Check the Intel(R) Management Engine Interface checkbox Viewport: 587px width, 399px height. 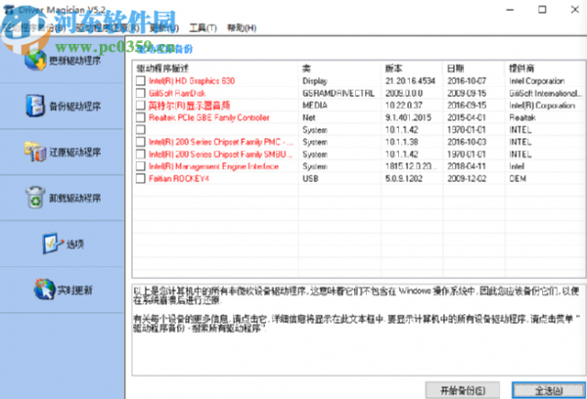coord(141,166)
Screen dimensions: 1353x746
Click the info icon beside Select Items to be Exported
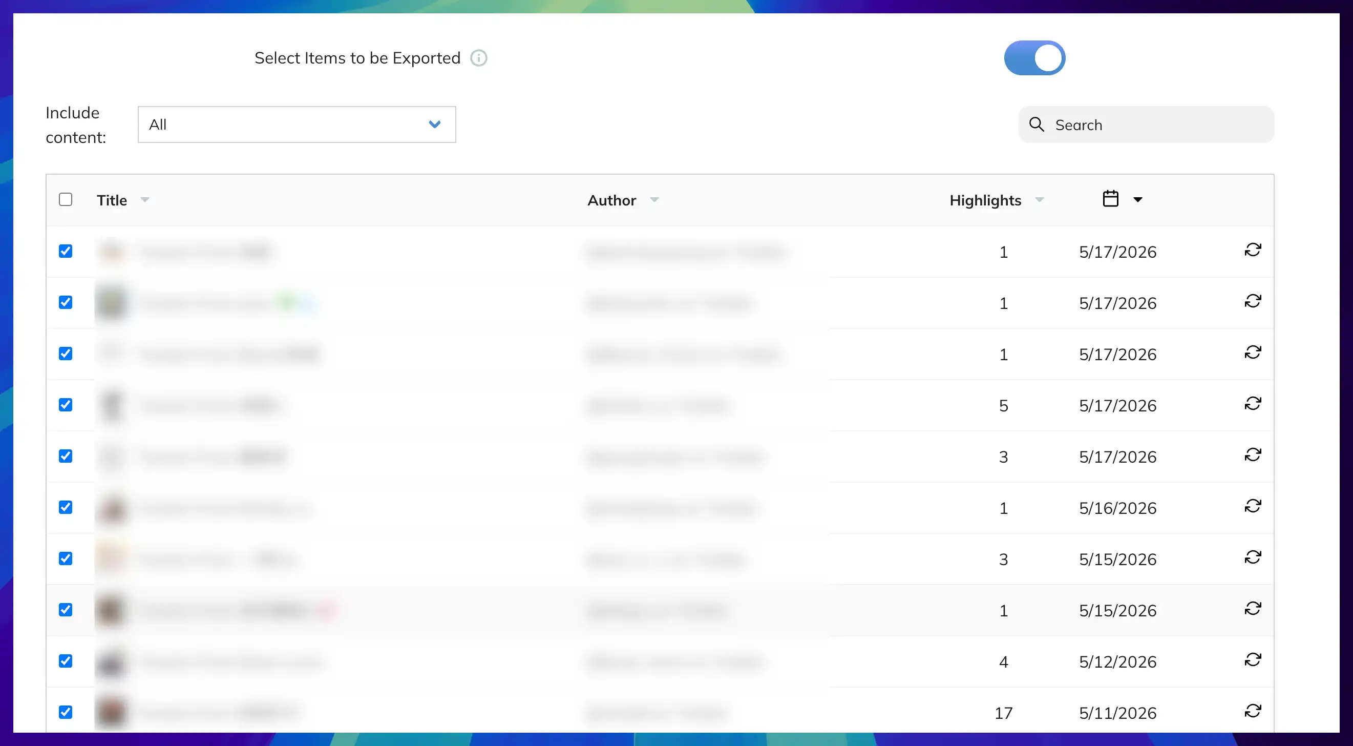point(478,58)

● ● ●

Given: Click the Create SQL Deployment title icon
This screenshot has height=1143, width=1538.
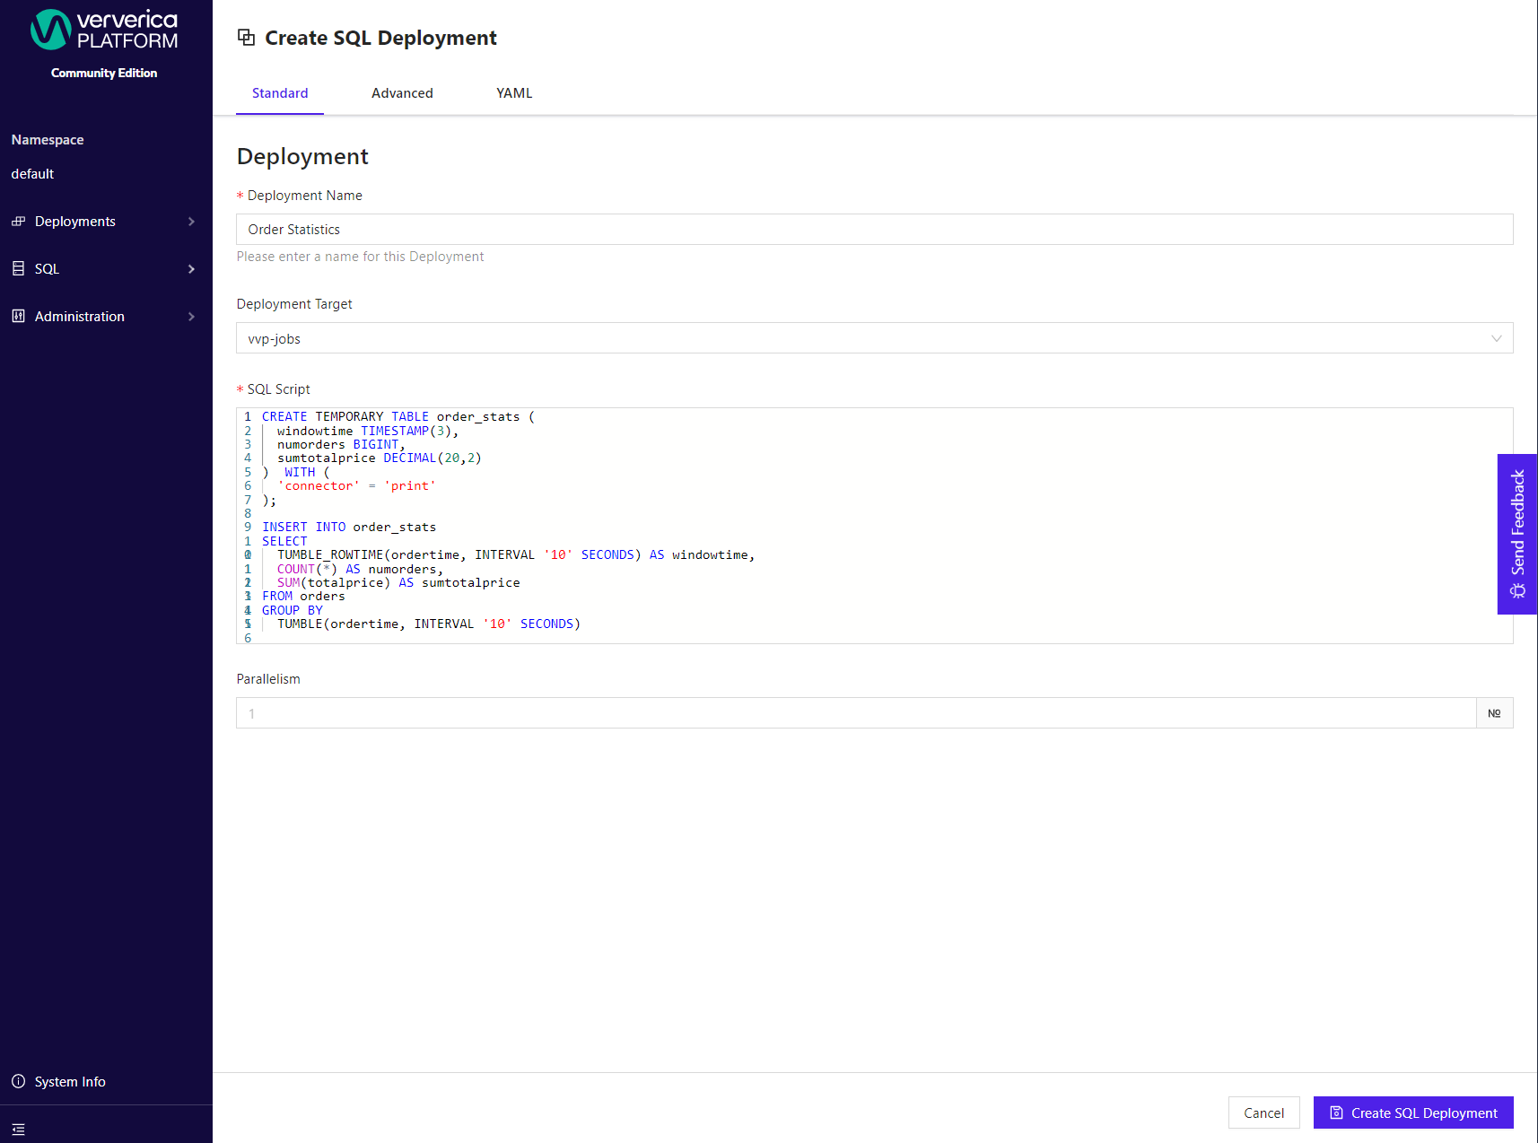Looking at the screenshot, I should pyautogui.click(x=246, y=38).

● ● ●

GESTELLTE AUFGABE – Gib nur den Abschnitt unverändert wieder, der mit der Zeile beginnt, die „Given: Click the“ enthält, und mit der Zeile endet, die „Looking at the“ enthält, beide eingeschlossen. Die Bilder lässt du in der Antwort weg.

VOLLSTÄNDIGE AUSGABE –
Given: Click the Create SQL Deployment title icon
This screenshot has height=1143, width=1538.
Looking at the screenshot, I should pyautogui.click(x=246, y=38).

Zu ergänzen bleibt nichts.